Article on the ‘Reply All’ show on artiberlin.de by Thea Dymke, THX!
http://www.artiberlin.de/article/Vom_Code_zur_Kunst_Aram_Bartholl_im_DAM_Berli

Vom Code zur Kunst: Aram Bartholl im [DAM] Berlin

Titelbild

 

„Schreib‘s mir auf meine Pinnwand!“ spricht der Digital Native mit gekonnter Lässigkeit und kann sich heute sicher sein, dass er –solange unter seinesgleichen weilend – nicht mit der Frage nach Stecknadeln, Korkwand oder gar Papier belästigt wird. Nein, längst hat das Netz ursprünglich analoge Begriffe aufgesogen und im Namen der digitalen Beziehungspflege einverleibt.
Gleichzeitig werden neue Wörter und Gesten eingeschleust: Wer hätte früher schon alles „liken“ wollen, was gefällt?  Wem wäre ein „re-tweet“ als sinnvolle Alternative zum Weitertratschen an Freunde erschienen?
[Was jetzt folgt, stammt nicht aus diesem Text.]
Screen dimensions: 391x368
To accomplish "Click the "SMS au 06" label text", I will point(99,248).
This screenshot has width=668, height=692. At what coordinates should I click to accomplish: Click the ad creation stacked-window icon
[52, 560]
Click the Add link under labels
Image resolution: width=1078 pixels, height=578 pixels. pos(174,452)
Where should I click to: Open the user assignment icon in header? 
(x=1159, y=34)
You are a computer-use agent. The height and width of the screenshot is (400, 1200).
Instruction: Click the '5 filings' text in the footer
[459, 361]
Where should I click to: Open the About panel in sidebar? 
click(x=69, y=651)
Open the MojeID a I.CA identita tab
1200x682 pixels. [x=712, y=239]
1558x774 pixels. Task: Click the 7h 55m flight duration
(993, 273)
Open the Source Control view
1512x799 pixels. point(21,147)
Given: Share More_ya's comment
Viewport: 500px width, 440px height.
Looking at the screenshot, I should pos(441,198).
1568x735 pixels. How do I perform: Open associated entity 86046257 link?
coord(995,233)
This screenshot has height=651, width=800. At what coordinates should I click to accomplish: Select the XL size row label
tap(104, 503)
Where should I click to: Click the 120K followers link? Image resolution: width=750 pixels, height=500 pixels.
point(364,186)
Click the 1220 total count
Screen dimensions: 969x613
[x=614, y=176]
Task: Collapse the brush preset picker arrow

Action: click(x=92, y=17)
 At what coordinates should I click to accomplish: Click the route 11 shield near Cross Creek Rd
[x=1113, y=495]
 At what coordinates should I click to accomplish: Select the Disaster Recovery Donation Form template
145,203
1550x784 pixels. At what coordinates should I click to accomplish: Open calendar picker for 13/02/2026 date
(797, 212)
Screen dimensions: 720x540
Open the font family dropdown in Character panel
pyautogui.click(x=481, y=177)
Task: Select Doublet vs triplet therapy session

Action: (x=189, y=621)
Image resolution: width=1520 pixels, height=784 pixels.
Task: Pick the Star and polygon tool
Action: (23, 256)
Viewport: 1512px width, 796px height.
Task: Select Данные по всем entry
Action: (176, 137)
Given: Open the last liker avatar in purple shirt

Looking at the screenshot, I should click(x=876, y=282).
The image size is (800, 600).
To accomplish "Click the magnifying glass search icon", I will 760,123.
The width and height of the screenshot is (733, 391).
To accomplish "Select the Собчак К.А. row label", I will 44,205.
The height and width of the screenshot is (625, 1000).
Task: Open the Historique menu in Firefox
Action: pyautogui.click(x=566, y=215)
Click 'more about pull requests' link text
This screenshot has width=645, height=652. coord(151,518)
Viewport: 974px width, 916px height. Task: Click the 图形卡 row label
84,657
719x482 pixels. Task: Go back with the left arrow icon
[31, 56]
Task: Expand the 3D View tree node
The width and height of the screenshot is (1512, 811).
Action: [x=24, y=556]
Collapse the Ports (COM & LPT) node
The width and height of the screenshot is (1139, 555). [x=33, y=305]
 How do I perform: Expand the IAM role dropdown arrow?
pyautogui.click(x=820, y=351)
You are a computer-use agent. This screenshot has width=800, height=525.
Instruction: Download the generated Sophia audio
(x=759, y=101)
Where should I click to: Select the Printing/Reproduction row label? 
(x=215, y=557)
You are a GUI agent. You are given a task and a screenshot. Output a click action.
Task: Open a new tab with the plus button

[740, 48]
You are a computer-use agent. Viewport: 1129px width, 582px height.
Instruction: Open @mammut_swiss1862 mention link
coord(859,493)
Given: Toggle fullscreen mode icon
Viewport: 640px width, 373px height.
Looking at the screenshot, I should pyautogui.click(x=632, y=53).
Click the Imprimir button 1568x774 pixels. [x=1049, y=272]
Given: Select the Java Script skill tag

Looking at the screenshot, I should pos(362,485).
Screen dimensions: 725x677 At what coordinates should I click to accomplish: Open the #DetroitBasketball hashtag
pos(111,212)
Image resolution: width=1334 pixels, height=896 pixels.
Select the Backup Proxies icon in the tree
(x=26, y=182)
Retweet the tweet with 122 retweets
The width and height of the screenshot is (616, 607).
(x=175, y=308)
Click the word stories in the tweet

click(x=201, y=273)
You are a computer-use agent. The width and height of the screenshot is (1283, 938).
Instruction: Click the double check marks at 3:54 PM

So plappern wir in unseren Netzvokabeln, leisten artig Folge und tun, was das Internet von uns verlangt.
Der Künstler Aram Bartholl dreht den Spieß um: in seinen Arbeiten überträgt er Prinzipien aus dem Internet in unsere physische Welt. Er platziert riesige rote A-Pins nach Google Vorbild im Straßenraum oder Sprechblasen mit Chat-Ausschnitten über den Köpfen von Besuchern. “Vom Code zur Kunst“ könnte Bartholls Credo lauten, ebenso wie der treffende Titel des ersten Videoclips auf seiner Website.

Eigenes Bild 2 (gross)
Die Galerie [DAM ]Berlin zeigt mit Reply All nun erstmals eine Einzelausstellung des UdK-Absolventen. Hier werfen Schriftzüge plötzlich Sinnfragen auf:  So genannte Captcha Codes (verschwommene Schriften zur Vermeidung von automatisiertem Spam, die der Nutzer entziffern und wiederholen muss)  hängen an Wänden und fragen ihre Betrachter im Titel „Are you human?“  Eine Prüfung, der wir uns im Netz bedenkenlos unterziehen, die in dieser Dimension jedoch eine ganz andere Bedeutung erhält.
Das Projekt Dead Drops gehört zu Bartholls bekanntesten Arbeiten und nutzt eingemauerte USB-Sticks als allgemein zugängliche Datenablage. Wer hier Daten zieht, hoch lädt oder teilt, erhält einen Einblick in das Gedankengewirr der Großstädter. Und beteiligt sich gleichzeitig am Aufbau eines kollektiven Datenbildes.

Eigenes Bild 3 (gross)

In seiner neuesten Arbeit, einer Verbindung aus Performance und Installation widmet sich der Künstler nun der Anonymous-Bewegung. Als Teil der Netzkultur und steht sie für ein hierarchiefreies und offenes Kollektiv, dass Wissen und Informationen miteinander teilt, Aktionen plant und durchführt. Ihr Markenzeichen sind  jene Guy-Fawkes-Masken, die uns aus der Occupy-Bewegung nur allzu bekannt erscheinen. Ein Symbol, das Anonymität und Identifikation gleichermaßen versinnbildlicht und längst aus der digitalen Welt in die Protestzüge der New Yorker Straßen überschwappte. Bartholl wendet sich damit expliziter als zuvor politischen Themen zu, verliert einen Teil des zwinkernden Wohlfühlfaktors seiner bisherigen Arbeiten, markiert stattdessen seine Position  im netzpolitischen Umfeld. Sie zu verstehen, genau wie die zahlreichen cleveren Drehungen und Wendungen in Bartholls Arbeiten setzt voraus, dass man die Formalsprache des Internets kennt.  Ein Appell  an uns digitale Ureinwohner, sich nicht nur dem massenhaften Liken von Links  zuzuwenden, sondern das Netz und seine Funktionen aufmerksam zu betrachten. Um sich umso mehr an Bartholls kreativen Umkehrungen zu erfreuen.